Délaissant quelques temps le récit social, Laurent Galandon propose une histoire entre conte et romance, entre fable philosophique et aventure sentimentale. Il place l’intrigue de son diptyque en 1927–1928, à une période où le cinéma va vivre une intense mutation. Le premier film parlant vient de sortir aux USA. Ce spectacle n’est plus une simple attraction de foire. « Le temps des bricoleurs et des inventeurs est fini. Méliès a disparu ! C’est maintenant une industrie où l’argent règne en maître. » Cependant, il reste toujours des rêveurs, des esprits forts qui veulent, contre toute évidence et tout bon sens, réussir leur pari, vivre comme ils aspirent. Avec Célestin, le scénariste prend le parti du héros sympathique, immédiatement empathique tant sa gentillesse et son émerveillement emportent l’adhésion.
Célestin est employé par son père dans son étude provinciale de notaire. Il est étourdit et maladroit, car ce qu’il fait ne l’intéresse pas. Il rêve d’entrer dans l’univers du cinéma comme réalisateur. Un soir, entendant ses parents se lamenter sur son attitude, il fait ses valises et part pour Paris. Il retrouve le patron et bonimenteur de l’Alcatraz. Las, malgré son bagout, Anatole Fortevoix ne remplit plus sa salle. Il subsiste, cependant, en organisant des séances clandestines où il projette des films érotiques. Celui que découvre Célestin lui fait grand effet, enthousiasmé par la jeune femme en qui il voit, au-delà de l’effeuilleuse, une véritable comédienne. Quand il veut en savoir plus sur elle, Anatole reste assez évasif quant à la provenance du film.
Célestin décide de ne plus rêver sa vie, mais de vivre son rêve et cherche à se faire embaucher dans un studio pour devenir réalisateur. Après de nombreux refus, il est recruté comme assistant… décorateur. Il se lie avec Marcel, un autre décorateur. Ils évoquent leurs projets, chacun rêvant d’une autre fonction. C’est parce qu’il veut lui montrer cette comédienne qu’il entraîne son nouvel ami dans une séance. La police fait irruption mettant pour quelques mois Anatole à La Roquette. Les bobines de film sont saisies. C’est le musicien de l’Alcatraz qui assure l’intérim. Ce dernier demande à Célestin de l’aider pour la comptabilité. Il continue également à diffuser des films répréhensibles avec un nouveau spectacle qui présente la même effeuilleuse. Célestin a des doutes et se met à la recherche de la jeune comédienne. C’est le hasard qui va le servir. Mais le hasard ne sait pas, et ne peut pas, tout faire, alors…

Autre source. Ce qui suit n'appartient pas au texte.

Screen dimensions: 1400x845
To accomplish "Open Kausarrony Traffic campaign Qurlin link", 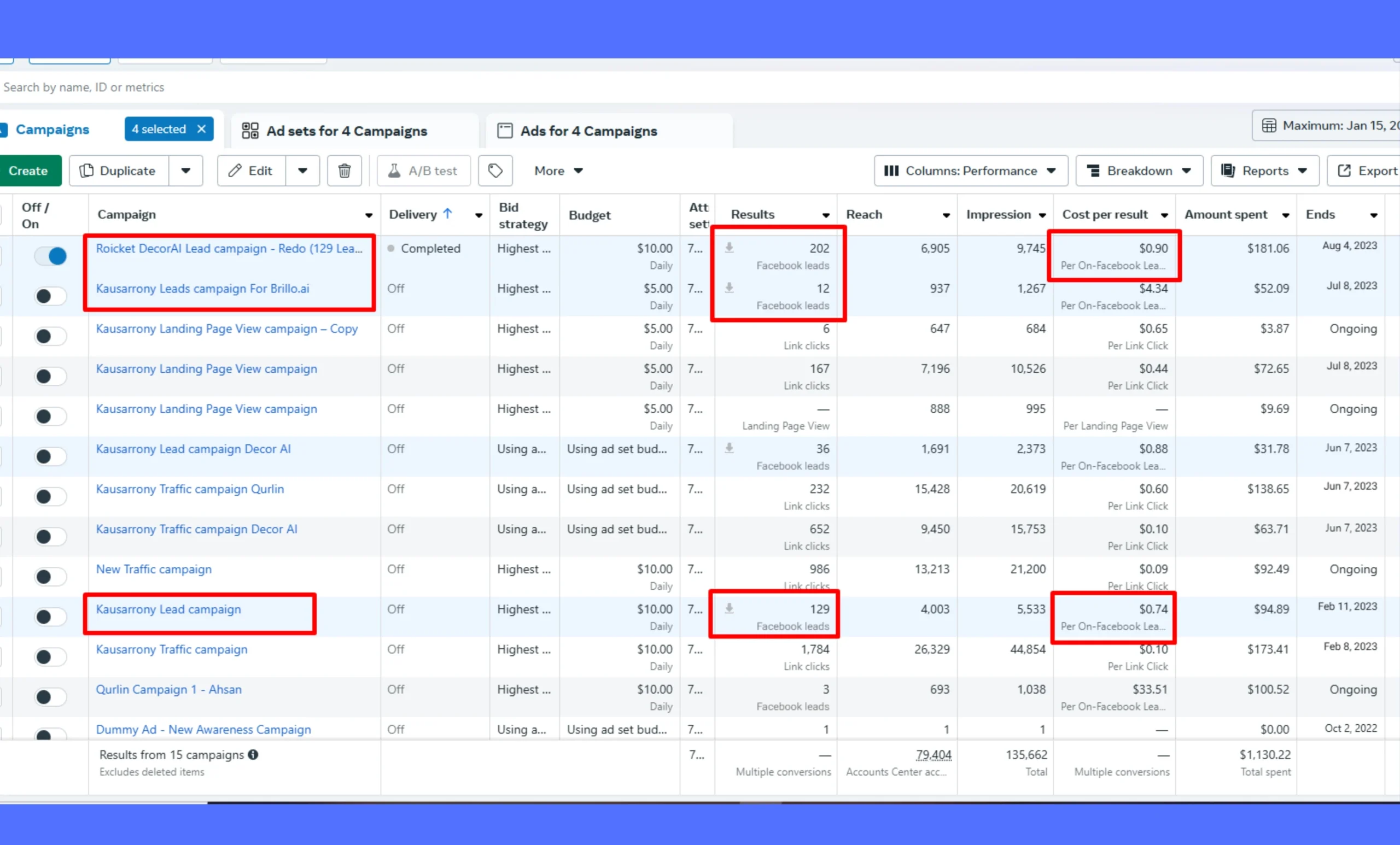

Laurent Galandon, qui a été directeur d’un cinéma d’Art et d’essai, nous entraîne dans une histoire où il livre sans aucun doute quelques éléments autobiographiques quant à la politique menée pour la défense d’un cinéma de qualité et aux difficultés de faire tourner de telles structures. Il présente une histoire attrayante, une plongée dans un univers différent avec les divers rouages qui concourent à la réalisation de ces œuvres qui font rêver, qui projettent dans des atmosphères et des domaines dépaysants. Il mêle avec aisance sentiments et émotions.
Le dessin de Frédéric Blier s’accorde à merveille à cet univers de salles obscures. Il joue avec brio entre ombre et lumière pour une mise en images des plus réussies, réalisant une galerie de personnages très étudiée, graphiquement élégante. Les plus attentifs pourront traquer, dans les différents publics, quelques visages, des figures qui ont compté pour le cinéma comme Jacques Tati et sa pipe et bien d’autres.
Ce premier volume est une belle réussite tant pour son scénario des plus plaisants que pour un dessin et une mise en couleurs de grande qualité. De plus, il inclut un cahier de huit pages sur l’histoire du cinéma réalisé avec l’Institut Lumière de Lyon.
serge perraud
Laurent Galandon (scénario), Frédéric Blier (dessin) & Sébastien Bouet (couleurs), La parole du muet - t. 1 : “Le géant et l’effeuilleuse”, Bamboo, coll. Grand Angle, avril 2016, 56 p. — 13,90 €.